Lo cierto es que ZZ Top conlleva atributos orgullosamente distanciados de cualquier gringada evangelista o racista. Hay mucha reflexión de gozo y conciencia en la discografía de ZZ Top. Para empezar, su punto de partida es la melancólica marginalidad del blues. Por ejemplo, el álbum Mescalero del 2003, sigue esa tradición mohína. Una maravillosa producción de tributo a la frontera mexicana sin el aderezo de los sintetizadores. Billy GIbbons canta en un desfavorable español pero con un sentimiento profundo acariciando sus icónicas barbas mucho antes que el vello facial se convirtiera en **outfit indie** barnizado de buenas intenciones.
Por supuesto que las armonías de ZZ Top son intrínsecamente masculinas. Condenados a una heterosexualidad forastera.

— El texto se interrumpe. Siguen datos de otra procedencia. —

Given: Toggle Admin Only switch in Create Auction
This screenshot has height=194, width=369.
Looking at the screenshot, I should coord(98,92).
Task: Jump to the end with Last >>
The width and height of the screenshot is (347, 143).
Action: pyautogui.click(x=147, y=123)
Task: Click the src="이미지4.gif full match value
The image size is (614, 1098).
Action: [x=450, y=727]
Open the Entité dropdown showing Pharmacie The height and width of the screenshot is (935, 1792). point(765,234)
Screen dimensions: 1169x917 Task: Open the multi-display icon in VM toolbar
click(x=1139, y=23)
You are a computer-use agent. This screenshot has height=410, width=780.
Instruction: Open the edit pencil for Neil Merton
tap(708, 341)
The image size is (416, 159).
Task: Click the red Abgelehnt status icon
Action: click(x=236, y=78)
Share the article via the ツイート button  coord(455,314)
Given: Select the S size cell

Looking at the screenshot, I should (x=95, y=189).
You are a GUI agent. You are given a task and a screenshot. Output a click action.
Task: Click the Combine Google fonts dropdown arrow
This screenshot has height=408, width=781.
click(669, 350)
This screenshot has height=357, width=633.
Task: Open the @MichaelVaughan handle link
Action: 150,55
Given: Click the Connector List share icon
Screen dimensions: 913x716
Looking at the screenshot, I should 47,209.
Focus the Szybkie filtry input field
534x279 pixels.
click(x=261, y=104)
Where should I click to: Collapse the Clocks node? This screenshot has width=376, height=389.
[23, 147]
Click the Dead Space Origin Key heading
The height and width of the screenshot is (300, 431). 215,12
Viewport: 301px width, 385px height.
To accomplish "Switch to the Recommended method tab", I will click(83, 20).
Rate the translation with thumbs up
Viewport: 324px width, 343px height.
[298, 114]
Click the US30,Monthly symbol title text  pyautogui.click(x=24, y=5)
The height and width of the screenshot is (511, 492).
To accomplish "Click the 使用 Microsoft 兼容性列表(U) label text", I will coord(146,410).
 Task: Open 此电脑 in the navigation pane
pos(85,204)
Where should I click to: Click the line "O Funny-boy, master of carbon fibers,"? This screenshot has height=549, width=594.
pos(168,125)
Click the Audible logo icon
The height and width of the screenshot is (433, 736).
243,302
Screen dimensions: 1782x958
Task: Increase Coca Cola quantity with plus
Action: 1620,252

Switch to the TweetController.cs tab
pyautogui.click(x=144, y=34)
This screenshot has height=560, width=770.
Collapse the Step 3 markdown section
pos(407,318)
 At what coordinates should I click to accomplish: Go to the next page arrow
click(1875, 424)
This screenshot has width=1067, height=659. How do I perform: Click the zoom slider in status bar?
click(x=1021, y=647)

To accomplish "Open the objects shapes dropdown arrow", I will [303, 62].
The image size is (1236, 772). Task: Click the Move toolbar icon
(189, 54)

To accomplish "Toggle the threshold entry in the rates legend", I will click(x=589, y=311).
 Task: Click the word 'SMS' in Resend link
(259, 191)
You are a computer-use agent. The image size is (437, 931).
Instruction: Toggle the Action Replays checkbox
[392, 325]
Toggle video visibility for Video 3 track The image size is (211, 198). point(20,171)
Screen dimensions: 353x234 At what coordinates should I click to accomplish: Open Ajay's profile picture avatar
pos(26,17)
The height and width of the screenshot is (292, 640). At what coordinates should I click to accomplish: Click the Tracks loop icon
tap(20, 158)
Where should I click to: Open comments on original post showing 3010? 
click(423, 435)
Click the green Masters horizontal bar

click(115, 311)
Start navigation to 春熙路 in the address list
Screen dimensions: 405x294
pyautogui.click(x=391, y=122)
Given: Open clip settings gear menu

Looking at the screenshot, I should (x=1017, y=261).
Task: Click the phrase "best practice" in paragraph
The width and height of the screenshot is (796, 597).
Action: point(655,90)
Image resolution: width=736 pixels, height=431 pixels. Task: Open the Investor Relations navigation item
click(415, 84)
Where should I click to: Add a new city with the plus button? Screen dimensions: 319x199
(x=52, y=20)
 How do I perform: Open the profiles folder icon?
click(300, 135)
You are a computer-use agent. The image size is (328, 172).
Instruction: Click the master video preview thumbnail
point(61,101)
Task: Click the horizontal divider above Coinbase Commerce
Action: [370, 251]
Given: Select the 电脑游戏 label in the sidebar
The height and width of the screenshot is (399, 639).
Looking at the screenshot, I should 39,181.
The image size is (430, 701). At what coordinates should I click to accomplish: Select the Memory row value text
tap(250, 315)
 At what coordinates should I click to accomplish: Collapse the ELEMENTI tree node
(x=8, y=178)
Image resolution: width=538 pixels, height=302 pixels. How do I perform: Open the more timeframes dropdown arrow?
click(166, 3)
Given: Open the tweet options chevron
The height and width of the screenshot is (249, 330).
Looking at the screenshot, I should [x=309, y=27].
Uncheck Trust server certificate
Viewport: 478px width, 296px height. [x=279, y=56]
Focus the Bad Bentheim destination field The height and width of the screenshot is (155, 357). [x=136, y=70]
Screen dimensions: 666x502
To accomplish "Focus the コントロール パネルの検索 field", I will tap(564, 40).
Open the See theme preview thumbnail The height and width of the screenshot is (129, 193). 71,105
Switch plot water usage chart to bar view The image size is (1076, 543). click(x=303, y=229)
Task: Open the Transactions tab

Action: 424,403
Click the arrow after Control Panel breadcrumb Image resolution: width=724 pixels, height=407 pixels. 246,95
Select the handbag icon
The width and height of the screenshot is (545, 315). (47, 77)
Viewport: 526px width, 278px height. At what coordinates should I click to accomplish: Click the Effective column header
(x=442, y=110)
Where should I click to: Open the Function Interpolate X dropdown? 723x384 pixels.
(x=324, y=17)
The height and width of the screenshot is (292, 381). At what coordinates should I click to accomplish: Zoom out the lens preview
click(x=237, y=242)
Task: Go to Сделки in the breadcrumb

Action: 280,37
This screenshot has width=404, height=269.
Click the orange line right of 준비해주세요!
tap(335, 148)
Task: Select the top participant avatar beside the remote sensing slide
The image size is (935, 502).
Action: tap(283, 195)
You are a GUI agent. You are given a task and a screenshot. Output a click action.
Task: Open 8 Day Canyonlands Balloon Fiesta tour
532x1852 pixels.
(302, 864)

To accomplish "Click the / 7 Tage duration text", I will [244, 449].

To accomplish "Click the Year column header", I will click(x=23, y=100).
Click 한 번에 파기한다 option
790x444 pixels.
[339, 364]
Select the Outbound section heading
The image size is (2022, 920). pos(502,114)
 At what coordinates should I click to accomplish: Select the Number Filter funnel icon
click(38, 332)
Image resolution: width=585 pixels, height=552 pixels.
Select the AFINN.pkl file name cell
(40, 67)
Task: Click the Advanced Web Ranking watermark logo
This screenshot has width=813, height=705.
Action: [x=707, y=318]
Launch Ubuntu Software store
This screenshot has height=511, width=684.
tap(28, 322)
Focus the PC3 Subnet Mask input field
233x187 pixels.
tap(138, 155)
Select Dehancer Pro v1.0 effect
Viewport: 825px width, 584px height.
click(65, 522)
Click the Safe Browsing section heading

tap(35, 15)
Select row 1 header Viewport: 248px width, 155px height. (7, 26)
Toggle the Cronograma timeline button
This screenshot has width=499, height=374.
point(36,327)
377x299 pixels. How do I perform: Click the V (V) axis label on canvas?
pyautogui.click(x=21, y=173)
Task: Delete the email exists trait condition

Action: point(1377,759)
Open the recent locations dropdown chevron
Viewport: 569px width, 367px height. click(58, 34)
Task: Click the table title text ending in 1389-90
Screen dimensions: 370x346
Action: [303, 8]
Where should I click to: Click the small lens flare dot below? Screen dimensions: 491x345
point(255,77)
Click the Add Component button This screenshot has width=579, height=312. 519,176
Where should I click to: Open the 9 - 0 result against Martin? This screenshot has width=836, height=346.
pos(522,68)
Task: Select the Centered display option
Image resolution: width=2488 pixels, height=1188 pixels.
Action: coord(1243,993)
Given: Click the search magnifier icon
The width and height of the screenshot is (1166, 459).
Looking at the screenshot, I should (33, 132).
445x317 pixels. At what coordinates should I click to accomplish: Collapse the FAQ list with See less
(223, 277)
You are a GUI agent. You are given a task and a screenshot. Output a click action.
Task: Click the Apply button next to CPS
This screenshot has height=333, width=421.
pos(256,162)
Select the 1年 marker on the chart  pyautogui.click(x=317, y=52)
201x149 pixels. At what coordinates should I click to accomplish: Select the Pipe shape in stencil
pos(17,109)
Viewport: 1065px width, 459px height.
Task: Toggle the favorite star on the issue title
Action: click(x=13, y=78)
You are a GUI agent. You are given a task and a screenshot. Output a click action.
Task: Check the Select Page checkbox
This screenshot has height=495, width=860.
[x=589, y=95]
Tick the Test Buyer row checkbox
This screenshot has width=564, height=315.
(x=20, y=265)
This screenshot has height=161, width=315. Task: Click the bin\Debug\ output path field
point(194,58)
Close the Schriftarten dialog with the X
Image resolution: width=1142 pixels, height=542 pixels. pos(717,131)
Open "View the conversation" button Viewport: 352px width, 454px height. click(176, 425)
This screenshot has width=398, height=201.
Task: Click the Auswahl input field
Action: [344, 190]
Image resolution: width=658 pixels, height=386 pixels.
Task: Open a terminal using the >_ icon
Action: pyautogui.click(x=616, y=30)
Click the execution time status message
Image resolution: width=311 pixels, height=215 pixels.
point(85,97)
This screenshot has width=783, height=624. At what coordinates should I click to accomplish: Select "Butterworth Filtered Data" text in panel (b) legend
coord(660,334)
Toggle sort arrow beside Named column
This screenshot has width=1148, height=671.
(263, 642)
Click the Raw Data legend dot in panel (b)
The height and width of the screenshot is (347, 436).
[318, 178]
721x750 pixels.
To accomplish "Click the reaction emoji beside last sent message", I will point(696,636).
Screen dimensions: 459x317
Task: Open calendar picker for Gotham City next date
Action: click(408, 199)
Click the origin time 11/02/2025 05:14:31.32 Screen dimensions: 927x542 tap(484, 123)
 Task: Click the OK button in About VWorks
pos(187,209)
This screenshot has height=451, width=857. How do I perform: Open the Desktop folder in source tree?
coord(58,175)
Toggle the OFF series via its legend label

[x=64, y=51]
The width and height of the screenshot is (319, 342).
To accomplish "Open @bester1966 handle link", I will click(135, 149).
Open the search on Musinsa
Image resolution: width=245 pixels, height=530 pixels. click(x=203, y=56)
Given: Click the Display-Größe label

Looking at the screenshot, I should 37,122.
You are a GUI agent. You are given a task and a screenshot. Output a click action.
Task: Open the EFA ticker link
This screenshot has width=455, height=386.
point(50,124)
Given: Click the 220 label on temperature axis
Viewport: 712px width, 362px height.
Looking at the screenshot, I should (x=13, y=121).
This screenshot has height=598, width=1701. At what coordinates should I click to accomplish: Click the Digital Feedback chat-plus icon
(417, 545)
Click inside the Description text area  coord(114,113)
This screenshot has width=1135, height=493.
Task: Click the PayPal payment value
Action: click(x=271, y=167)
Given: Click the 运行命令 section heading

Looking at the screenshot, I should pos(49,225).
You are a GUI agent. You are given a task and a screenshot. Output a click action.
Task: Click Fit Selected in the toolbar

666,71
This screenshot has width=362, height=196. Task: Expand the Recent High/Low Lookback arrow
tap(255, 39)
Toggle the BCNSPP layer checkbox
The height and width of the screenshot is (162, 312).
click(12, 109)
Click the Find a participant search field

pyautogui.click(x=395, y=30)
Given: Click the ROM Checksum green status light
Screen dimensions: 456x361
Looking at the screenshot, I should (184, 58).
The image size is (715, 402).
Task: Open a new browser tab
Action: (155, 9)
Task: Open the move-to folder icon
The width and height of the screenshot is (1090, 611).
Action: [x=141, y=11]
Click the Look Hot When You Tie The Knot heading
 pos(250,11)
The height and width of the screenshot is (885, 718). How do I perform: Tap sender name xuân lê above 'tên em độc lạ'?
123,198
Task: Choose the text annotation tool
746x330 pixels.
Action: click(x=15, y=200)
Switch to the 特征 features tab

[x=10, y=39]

Y blanca. Las barbas se convirtieron en un sello personal. Pero es que ahí se concentra toda la belleza de su rock. Y su competitividad con los dedos sobres las cuerdas. En ejecutar las guitarras sin pretensiones sofisticadas. Lo suyo era hacer de la hombría proletaria y básica que encarnaban un motivo de orgullo inofensivo. Terrenal y obrera. Perfeccionar las notas llevadas a espasmos de **hard rock** que lo hacían talentosamente asequible. Los desencuentros de opiniones y gustos entre mi madre y yo siempre terminan pacificadas por un par de cervezas y un disco de ZZ Top poniéndonos a bailar y hacer estúpidas charadas de **air guitar** sin culpas. No por nada Lucinda Williams, de las cantantes de folk estadounidense más relevantes con muchos versos inscritos en la canción de protesta, cita a ZZ Top como una constante influencia. Ser fieles al deslizamiento del blues.
De hecho, mi madre se puso algo triste con la muerte de Hill. Dice que su partida materializa aquella ansiedad por ver morir al rock clásico como un pedal que acelere el exterminio de los viejos.
Dusty ha muerto. Pero aún tengo la esperanza de volver al Tom’s. De beber una cerveza mientras los trazos de guitarras de ZZ Top refuerzan mis tóxicos fetiches.